Es verdad que la obra de Henrique Avril fue una trascendente, no solo porque su lente captó profusamente la geografía nacional, tomas que resistieron al tiempo encontrando en las páginas de El Cojo Ilustrado” recuerdo imperecedero, sino también porque se trató de una labor que superó las seis décadas de incansable trabajo. Aun así sorprende que, tras su muerte, estas valiosas fotografías se hayan dispersado entre particulares sin que ningún ente público posea hoy una colección de importancia.

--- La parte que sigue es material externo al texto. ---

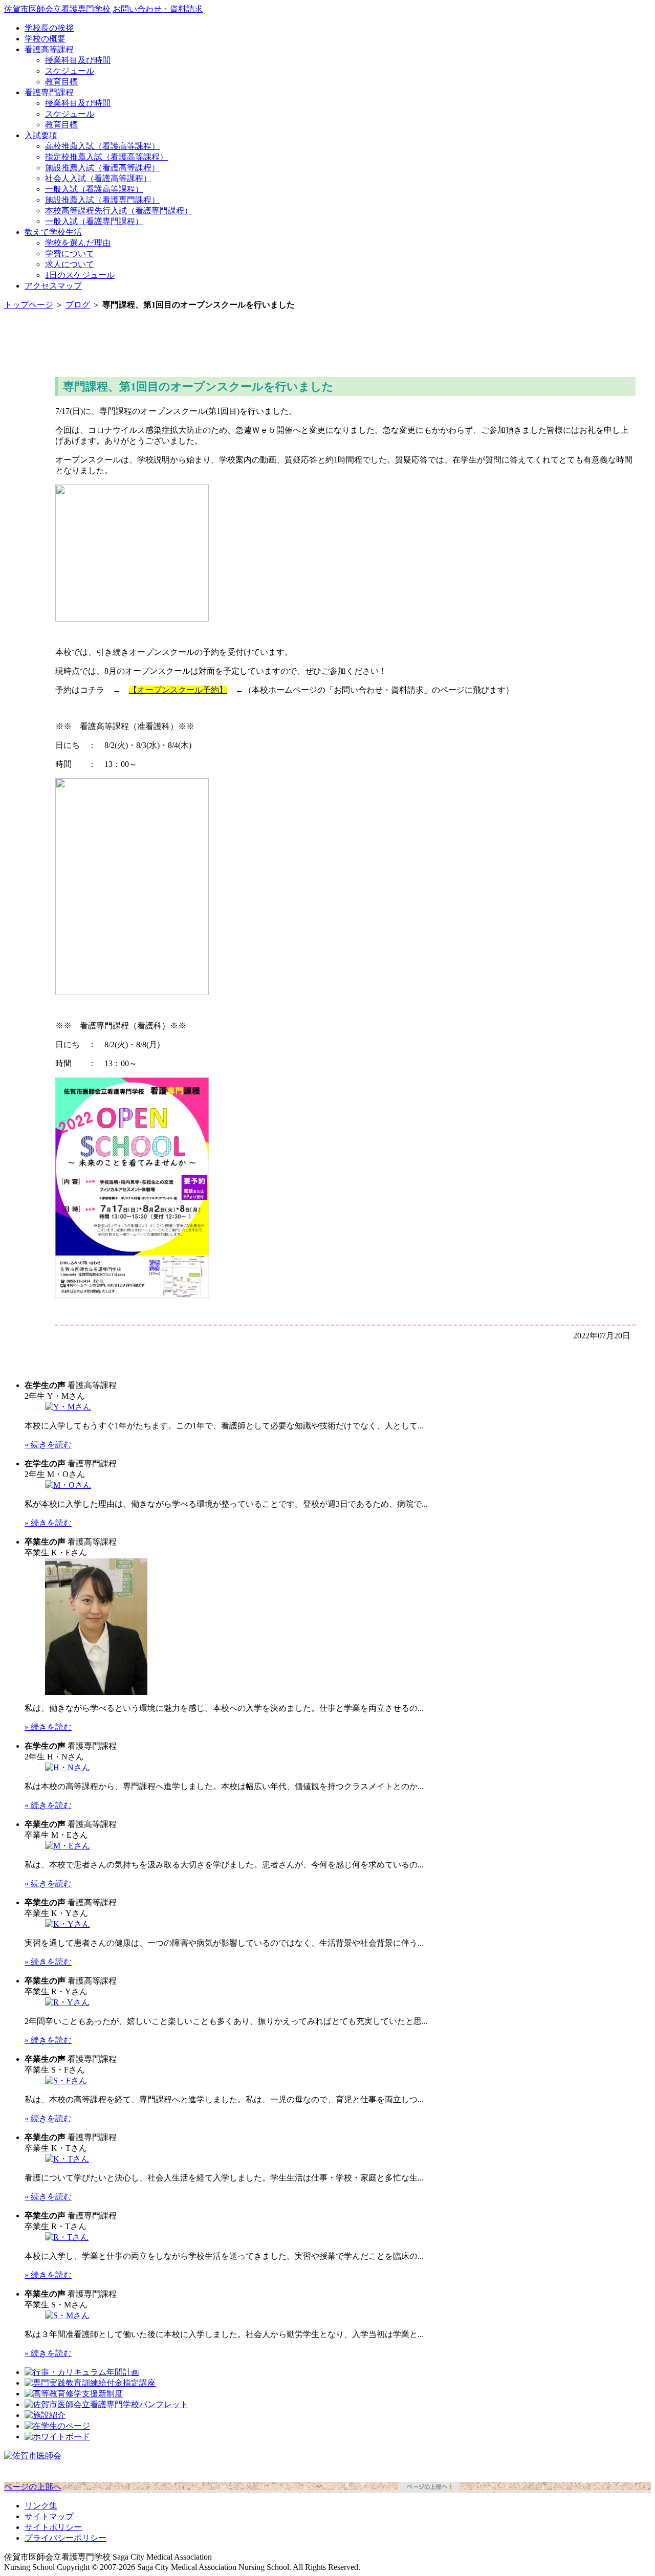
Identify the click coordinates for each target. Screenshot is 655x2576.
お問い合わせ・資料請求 (158, 9)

A la partida de Avril, en los años cincuenta, su esposa sigue adelante con el renombrado establecimiento, entonces ubicado entre las calles Bolívar y Plaza, callejón de la Sonrisa. Suponemos que los negativos y fotografías originales eran celosamente conservados por su viuda, quien murió en 1964, momento a partir del cual imaginamos comienza el material a dispersarse, pues la pareja no deja descendencia. El establecimiento quedará en manos de Alejandrina Rosales y Amanda Parra, criadas por los esposos Avril, quienes continúan con el negocio hasta su cierre definitivo a principios de los años setenta.

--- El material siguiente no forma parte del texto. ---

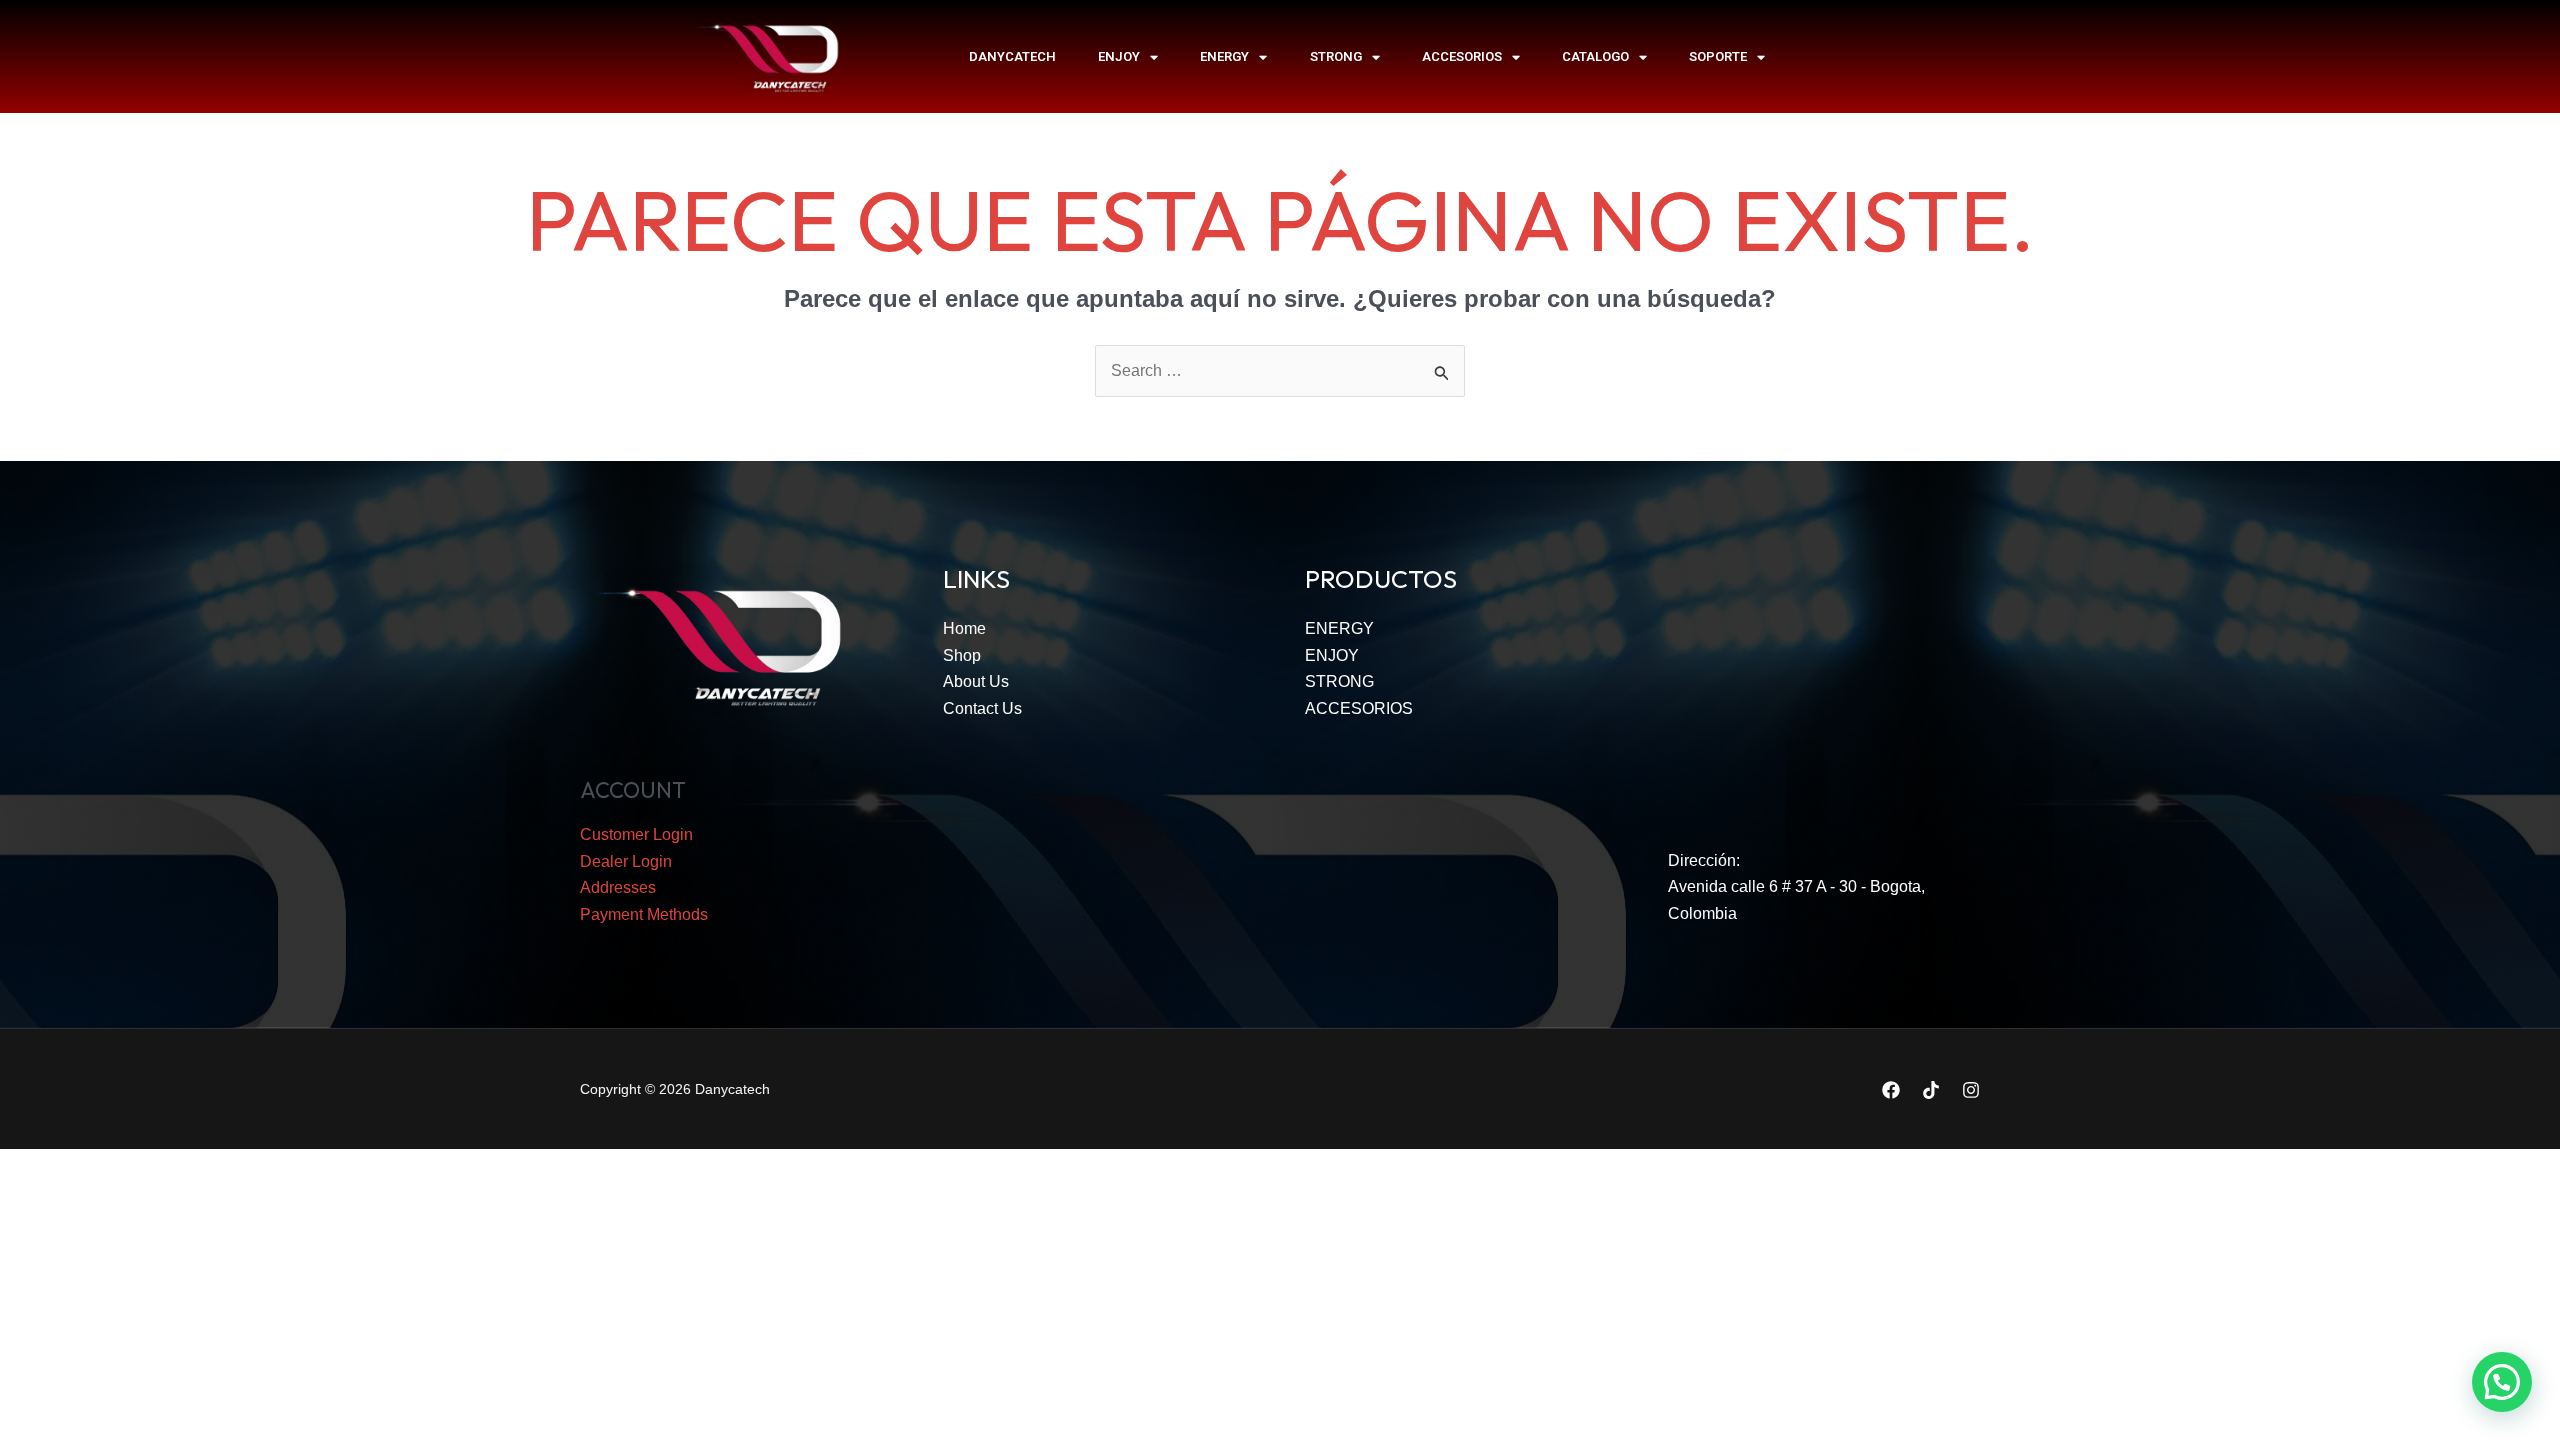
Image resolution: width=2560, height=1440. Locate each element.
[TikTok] (1931, 1090)
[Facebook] (1891, 1090)
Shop (962, 655)
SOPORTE (1718, 56)
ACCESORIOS (1462, 56)
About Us (976, 681)
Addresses (618, 887)
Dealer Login (626, 861)
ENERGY (1224, 56)
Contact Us (982, 708)
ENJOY (1119, 56)
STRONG (1336, 56)
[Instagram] (1971, 1090)
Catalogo (1595, 56)
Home (964, 628)
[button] (2502, 1382)
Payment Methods (644, 914)
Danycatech (1012, 56)
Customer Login (636, 834)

En 1966 Alejandrina y Amanda, como herederas del matrimonio, son entrevistadas por el periodista Helio Rivas para el diario El Carabobeño. Manifiestan aquellas su deseo de rescatar el valioso material y arrancar a funcionar la vieja cámara. “Alejandrina –escribe Rivas– nos comunica que está organizando nuevamente el taller fotográfico y que si encuentra facilidades económicas con la ayuda de Amanda, pondrán en actividad la valiosa cámara de fuelle y reproducirán los negativos dejados por el infatigable artista…”.

Informa, además, el periodista que muchos de los negativos se encuentran extraviados, “pero estas dos celosas guardianes esperan recuperarlos”. No obstante, en cuanto a la pequeña imprenta que utilizó Avril para ese año ya no quedaba nada en manos de ellas, por lo que se infiere que había comenzado el desmantelamiento del establecimiento. De este deseo de Alejandrina y Amanda deben ser las fotografías de burda impresión y pobre enfoque que circularon en los setenta y los ochenta en la ciudad, aunque siempre identificadas con el tradicional sello a relieve de Avril, con lo que seguro ellas buscaban procurarse un modesto sustento.

El detenido análisis de las fechas de elaboración de las fotografías avrileñas, especialmente el de las tarjetas de bautizo, el hecho ahora corroborado de que María Lourdes se dedicó al oficio más allá de la simple afición y el conocimiento que hoy tenemos de la fecha de muerte de la pareja, son elementos que nos hacen insistir en que no todas las fotografías que tienen el tradicional sello a relieve necesariamente fueron de la autoría de Henrique. En efecto, algunos retratos fueron claramente elaborados por su esposa, en particular retratos infantiles, los más recientes podrían incluso ser de Alejandrina y Amanda, lo que explicaría la decadente calidad de los últimos retratos, así como lo pobre de las reproducciones de aquellas geniales escenas y retratos que Henrique Avril perpetúa en el papel, especialmente entre las décadas de los veinte y los cuarenta.